Your task:
In the project description, rewrite the passage from "Code for inferring" through "you to install.", swapping "Beautiful Soup" for "lxml".

Text segment:

Code for inferring ancestral word orders and word order change dynamics from present day language data.
The code is relatively modular, with the following major parts:
EthnoScrape: A Python script to scrape the Ethnologue website and record genetic classifications.
Requires Beautiful Soup, which it's up to you to install.
WALS2SQL: Python code that takes the WALS .csv data files and produces an SQLite database that has the information needed for the TreeBuilder code to build various classes of estimated phylogenetic trees.
TreeBuilder: Python code that uses the results of EthnoScrape and WALS2SQL to build pairwise distance matrices between languages. Neighbour Joining is then used to turn these matrices into trees, which are later used as samples in an MCMC analysis.
Requires:
NINJA, a Java implementation of Neighbour Joining by Travis
Wheeler (see http://nimbletwist.com/software/ninja/).
Dendropy, a Python library for doing phylogenetic stuff (see
http://pythonhosted.org/DendroPy/).

Information supplied:

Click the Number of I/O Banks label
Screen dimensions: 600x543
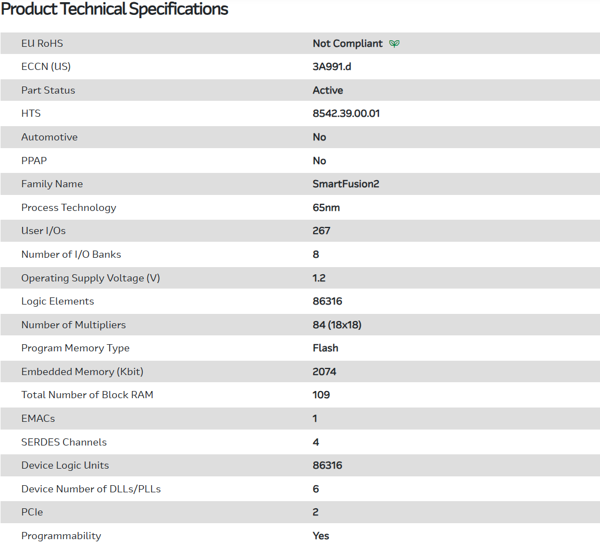point(71,254)
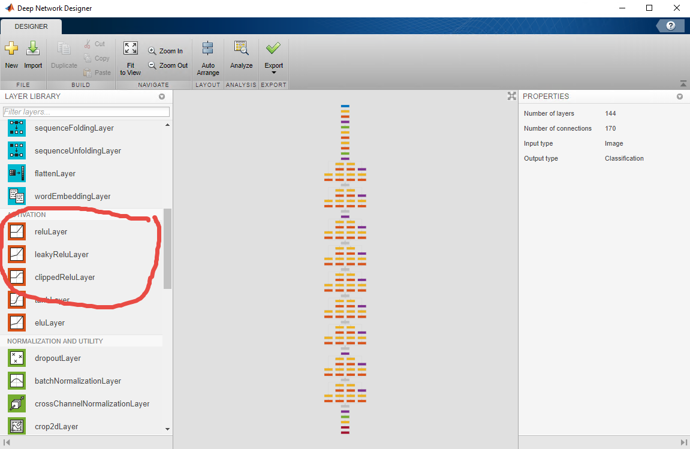Viewport: 690px width, 449px height.
Task: Select the dropoutLayer icon
Action: [x=17, y=358]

Reply:
Code for inferring ancestral word orders and word order change dynamics from present day language data.
The code is relatively modular, with the following major parts:
EthnoScrape: A Python script to scrape the Ethnologue website and record genetic classifications.
Requires lxml, which it's up to you to install.